[Collected data entries]

- Opening Delimiter -

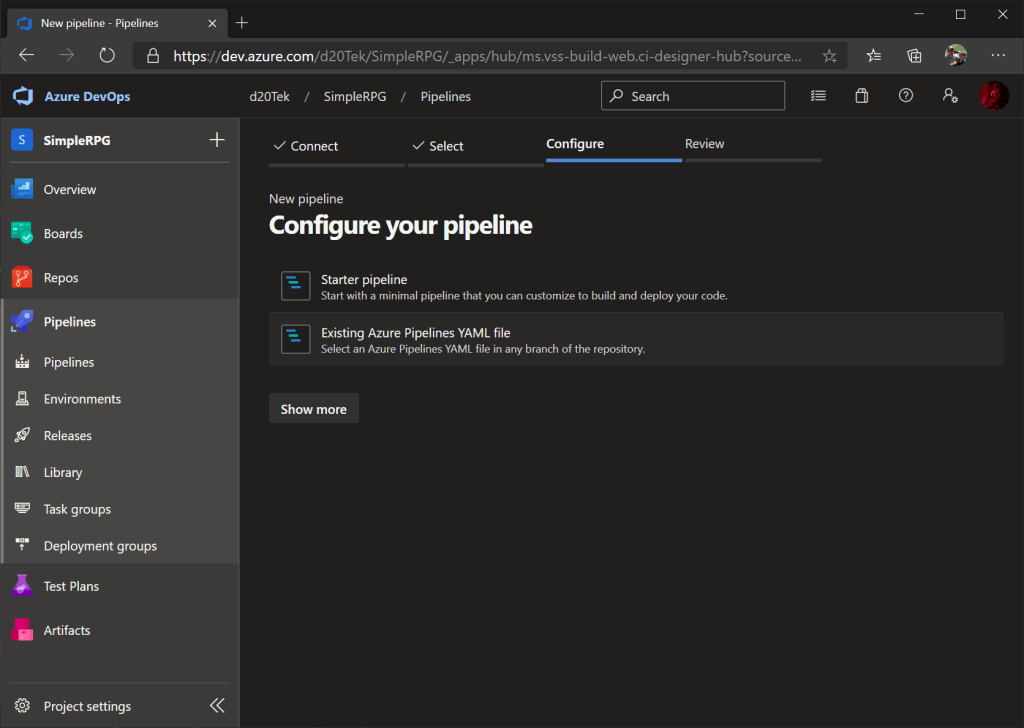
Task: Open Repos from the sidebar icon
Action: click(22, 278)
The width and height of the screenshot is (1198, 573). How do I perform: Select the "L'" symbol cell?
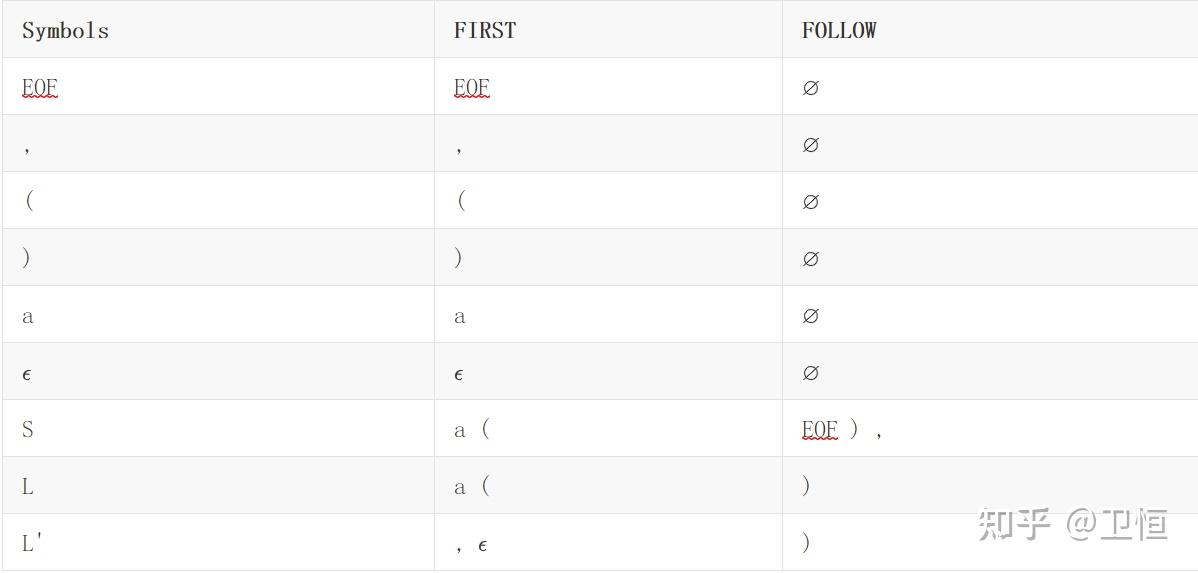[x=32, y=543]
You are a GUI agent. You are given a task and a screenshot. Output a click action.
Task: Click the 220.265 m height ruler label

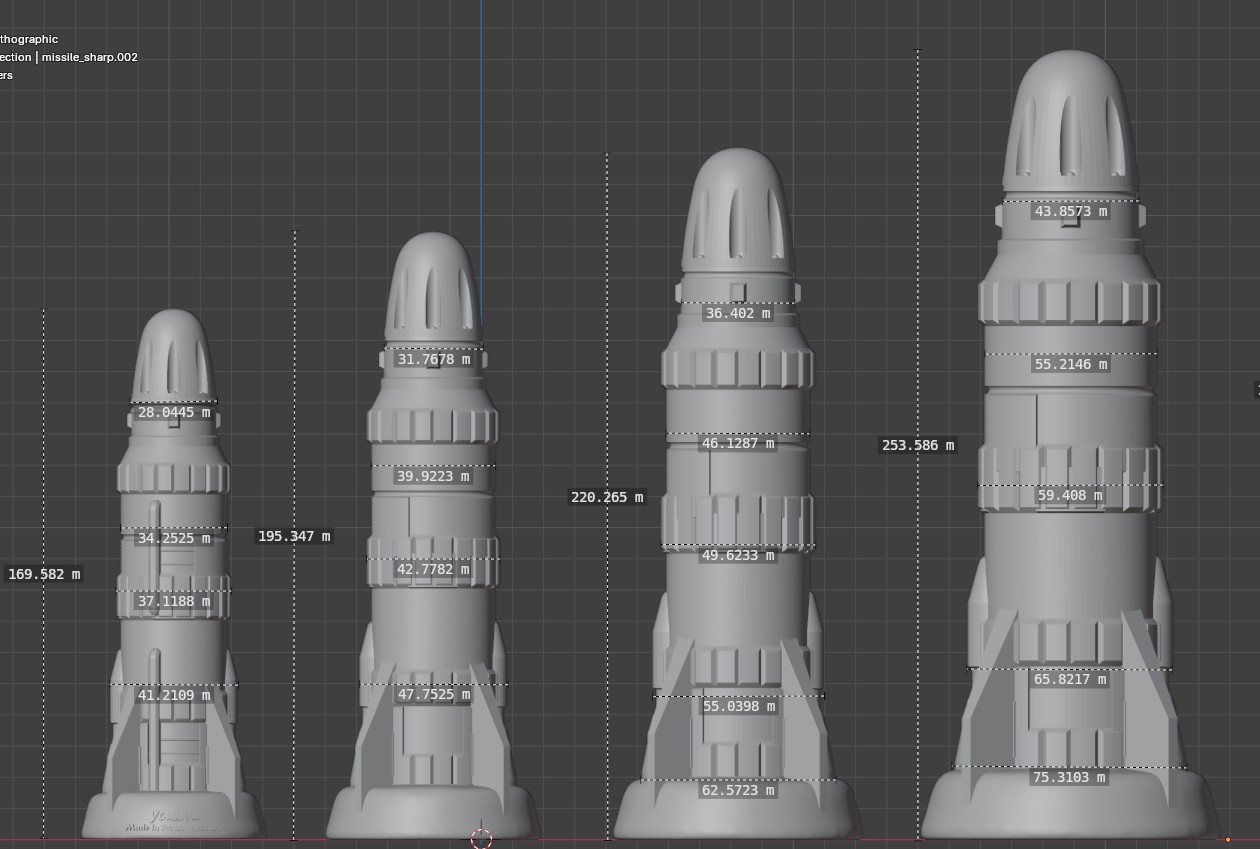607,497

- Closing Delimiter -

◆ DIRECTIONS FOR THIS TASK
Restate word for word the lines that begin at the one containing "The width and" and end with the final line of the records. Pictures stay out.

◆ TASK RESULT
The width and height of the screenshot is (1198, 573). How do I perform: Select the "L'" symbol cell?
[x=32, y=543]
You are a GUI agent. You are given a task and a screenshot. Output a click action.
Task: Click the 220.265 m height ruler label

607,497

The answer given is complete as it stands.